Is cannabis legalization heading “down under”? A new survey suggests that more Australians than ever are ready to take the leap.
The 2019 edition of the National Drug Strategy Household Survey, conducted each year by the Australian Institute of Health and Welfare, a government agency, found that 41 percent of Australians support the legalization of cannabis, compared with 37 percent who were opposed.
That makes 2019 the first that more people were in favor of legalization than against it, according to the institute. The survey produced another milestone: for the first time, pot had a higher level of personal approval of regular use by an adult than tobacco.
“In 2019, alcohol (45%) continued to have the highest level of personal approval of regular adult use than any other drug. For the first time, cannabis had a higher level of approval than tobacco (19.6% compared with 15.4%). The level of approval for cannabis has continued to increase since 2007 (6.6%),” the authors of the study wrote. “Alcohol was the only drug for which the level of approval of regular use by an adult was higher than disapproval (45% compared with 21%). Alcohol, cannabis (54%) and tobacco (61%) had the lowest levels of disapproval, while heroin (96%), inhalants (95%) and meth/amphetamine (95%) had the highest levels of disapproval.”
They continued: “Personal approval of regular drug use was consistently higher among individuals who had used that particular drug recently than among those who had not used the drug in the preceding year or their lifetime. Levels of personal approval varied by drug type, with people who recently used marijuana/cannabis (68%), hallucinogens (65%), GHB (55%) and alcohol (52%) reporting higher levels of approval. On the other hand, people who used methadone or buprenorphine, meth/amphetamine, heroin and inhalants had lower levels of approval (less than 20%).”

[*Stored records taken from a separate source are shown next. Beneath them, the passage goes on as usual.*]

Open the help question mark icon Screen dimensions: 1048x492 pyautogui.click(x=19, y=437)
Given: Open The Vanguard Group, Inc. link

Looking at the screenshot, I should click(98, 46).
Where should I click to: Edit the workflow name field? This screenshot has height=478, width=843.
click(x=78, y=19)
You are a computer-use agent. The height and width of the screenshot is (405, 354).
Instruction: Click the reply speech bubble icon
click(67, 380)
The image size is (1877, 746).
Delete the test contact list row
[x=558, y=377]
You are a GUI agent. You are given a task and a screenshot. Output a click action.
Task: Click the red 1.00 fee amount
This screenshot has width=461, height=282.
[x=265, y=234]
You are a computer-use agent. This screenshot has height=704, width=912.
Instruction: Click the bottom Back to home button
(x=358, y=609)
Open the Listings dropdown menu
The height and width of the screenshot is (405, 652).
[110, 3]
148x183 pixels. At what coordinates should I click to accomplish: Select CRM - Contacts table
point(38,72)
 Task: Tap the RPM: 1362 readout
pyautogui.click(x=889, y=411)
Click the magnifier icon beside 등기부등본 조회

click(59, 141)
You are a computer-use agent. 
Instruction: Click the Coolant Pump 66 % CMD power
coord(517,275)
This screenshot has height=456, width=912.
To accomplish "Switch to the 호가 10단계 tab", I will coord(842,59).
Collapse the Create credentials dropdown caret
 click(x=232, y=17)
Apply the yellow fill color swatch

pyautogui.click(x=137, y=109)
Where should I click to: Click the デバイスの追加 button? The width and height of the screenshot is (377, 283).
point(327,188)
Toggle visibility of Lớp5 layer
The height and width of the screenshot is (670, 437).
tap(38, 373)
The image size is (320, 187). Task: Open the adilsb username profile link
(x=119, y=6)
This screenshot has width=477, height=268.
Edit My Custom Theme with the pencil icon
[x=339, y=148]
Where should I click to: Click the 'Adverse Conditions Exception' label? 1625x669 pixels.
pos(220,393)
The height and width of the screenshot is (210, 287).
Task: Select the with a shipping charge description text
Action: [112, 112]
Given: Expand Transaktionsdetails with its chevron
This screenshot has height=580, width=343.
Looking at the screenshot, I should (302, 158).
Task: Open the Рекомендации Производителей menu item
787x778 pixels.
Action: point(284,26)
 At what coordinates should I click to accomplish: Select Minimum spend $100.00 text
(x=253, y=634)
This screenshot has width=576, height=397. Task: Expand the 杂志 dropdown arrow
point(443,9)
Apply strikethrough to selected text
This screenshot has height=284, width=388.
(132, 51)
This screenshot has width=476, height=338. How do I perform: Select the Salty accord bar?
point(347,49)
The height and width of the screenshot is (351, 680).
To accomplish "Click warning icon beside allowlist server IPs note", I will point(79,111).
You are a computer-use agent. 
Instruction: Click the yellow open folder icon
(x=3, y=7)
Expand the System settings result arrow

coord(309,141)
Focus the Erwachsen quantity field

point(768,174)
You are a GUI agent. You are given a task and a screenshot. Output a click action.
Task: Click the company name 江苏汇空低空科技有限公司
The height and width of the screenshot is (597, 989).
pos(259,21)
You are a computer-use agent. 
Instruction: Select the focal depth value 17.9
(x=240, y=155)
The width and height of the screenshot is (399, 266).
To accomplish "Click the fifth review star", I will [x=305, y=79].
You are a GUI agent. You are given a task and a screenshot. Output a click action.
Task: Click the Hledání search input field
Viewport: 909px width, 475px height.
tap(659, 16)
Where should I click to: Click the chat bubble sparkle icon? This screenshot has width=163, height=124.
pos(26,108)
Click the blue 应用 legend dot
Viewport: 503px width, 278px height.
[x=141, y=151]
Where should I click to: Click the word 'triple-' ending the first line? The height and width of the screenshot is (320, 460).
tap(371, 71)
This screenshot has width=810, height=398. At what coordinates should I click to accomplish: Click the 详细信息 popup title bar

Support For Cannabis Law Reform
With regard to legalization of pot, the authors noted that support for an end to prohibition grew six percentage points in the last four years, rising from 35 percent in 2016 to 41 percent last year.
“Fewer people thought that possession of cannabis should be a criminal offence (down from 26% in 2016 to 22% in 2019) or that penalties should be increased for the sale or supply of cannabis (down from 50% to 44%),” they continued. “If cannabis were to be legalised, nearly 4 in 5 (78%) people claimed they would still not use it. However, there was an increase from 2016 to 2019 in the proportion of people who said they would ‘try it’ (7.4% to 9.5%) and ‘use it more often than you do now.”
Australia has long had fairly harsh laws against recreational marijuana use, though the survey and recent policy suggest that a change could be afoot. Last year, the nation’s capital, Canberra, made history in becoming the first Australian city to legalize pot. Marijuana is still banned on the federal level, however, creating a potential situation not unlike the one here in the United States, where several states have defied federal law in passing their own measures legalizing recreational use.